_What you are asked to do_.
Would you please print the data a second time, exactly as it stands?

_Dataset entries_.

· · · ·

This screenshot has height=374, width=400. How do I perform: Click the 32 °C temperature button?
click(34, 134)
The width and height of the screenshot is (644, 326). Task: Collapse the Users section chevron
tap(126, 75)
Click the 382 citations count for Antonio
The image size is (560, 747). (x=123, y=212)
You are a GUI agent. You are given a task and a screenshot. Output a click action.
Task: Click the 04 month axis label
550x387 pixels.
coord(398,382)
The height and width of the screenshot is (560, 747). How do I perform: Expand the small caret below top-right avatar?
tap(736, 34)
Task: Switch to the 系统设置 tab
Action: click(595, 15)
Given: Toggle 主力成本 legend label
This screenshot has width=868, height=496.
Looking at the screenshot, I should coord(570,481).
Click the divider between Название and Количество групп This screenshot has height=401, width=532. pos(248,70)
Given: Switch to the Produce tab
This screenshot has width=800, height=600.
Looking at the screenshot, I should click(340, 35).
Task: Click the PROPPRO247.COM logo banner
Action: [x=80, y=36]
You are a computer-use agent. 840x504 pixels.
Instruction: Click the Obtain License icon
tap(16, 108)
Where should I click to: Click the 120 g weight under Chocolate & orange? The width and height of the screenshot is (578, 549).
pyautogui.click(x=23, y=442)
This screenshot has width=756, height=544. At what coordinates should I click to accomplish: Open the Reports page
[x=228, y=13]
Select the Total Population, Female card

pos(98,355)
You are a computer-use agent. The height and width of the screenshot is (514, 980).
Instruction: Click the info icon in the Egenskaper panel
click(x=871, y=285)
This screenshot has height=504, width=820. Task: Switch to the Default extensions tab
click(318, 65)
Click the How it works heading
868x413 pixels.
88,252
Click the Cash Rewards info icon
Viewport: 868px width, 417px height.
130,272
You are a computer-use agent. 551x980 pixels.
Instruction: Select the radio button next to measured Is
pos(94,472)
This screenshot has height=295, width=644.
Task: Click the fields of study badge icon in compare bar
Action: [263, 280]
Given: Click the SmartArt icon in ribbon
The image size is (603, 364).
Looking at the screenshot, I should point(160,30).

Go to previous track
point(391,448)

· · · ·

_Finished task_.
This screenshot has height=374, width=400. How do I perform: Click the 32 °C temperature button?
click(34, 134)
The width and height of the screenshot is (644, 326). Task: Collapse the Users section chevron
tap(126, 75)
Click the 382 citations count for Antonio
The image size is (560, 747). (x=123, y=212)
You are a GUI agent. You are given a task and a screenshot. Output a click action.
Task: Click the 04 month axis label
550x387 pixels.
coord(398,382)
The height and width of the screenshot is (560, 747). How do I perform: Expand the small caret below top-right avatar?
tap(736, 34)
Task: Switch to the 系统设置 tab
Action: click(595, 15)
Given: Toggle 主力成本 legend label
This screenshot has width=868, height=496.
Looking at the screenshot, I should coord(570,481).
Click the divider between Название and Количество групп This screenshot has height=401, width=532. pos(248,70)
Given: Switch to the Produce tab
This screenshot has width=800, height=600.
Looking at the screenshot, I should click(340, 35).
Task: Click the PROPPRO247.COM logo banner
Action: [x=80, y=36]
You are a computer-use agent. 840x504 pixels.
Instruction: Click the Obtain License icon
tap(16, 108)
Where should I click to: Click the 120 g weight under Chocolate & orange? The width and height of the screenshot is (578, 549).
pyautogui.click(x=23, y=442)
This screenshot has width=756, height=544. At what coordinates should I click to accomplish: Open the Reports page
[x=228, y=13]
Select the Total Population, Female card

pos(98,355)
You are a computer-use agent. The height and width of the screenshot is (514, 980).
Instruction: Click the info icon in the Egenskaper panel
click(x=871, y=285)
This screenshot has height=504, width=820. Task: Switch to the Default extensions tab
click(318, 65)
Click the How it works heading
868x413 pixels.
88,252
Click the Cash Rewards info icon
Viewport: 868px width, 417px height.
130,272
You are a computer-use agent. 551x980 pixels.
Instruction: Select the radio button next to measured Is
pos(94,472)
This screenshot has height=295, width=644.
Task: Click the fields of study badge icon in compare bar
Action: [263, 280]
Given: Click the SmartArt icon in ribbon
The image size is (603, 364).
Looking at the screenshot, I should point(160,30).

Go to previous track
point(391,448)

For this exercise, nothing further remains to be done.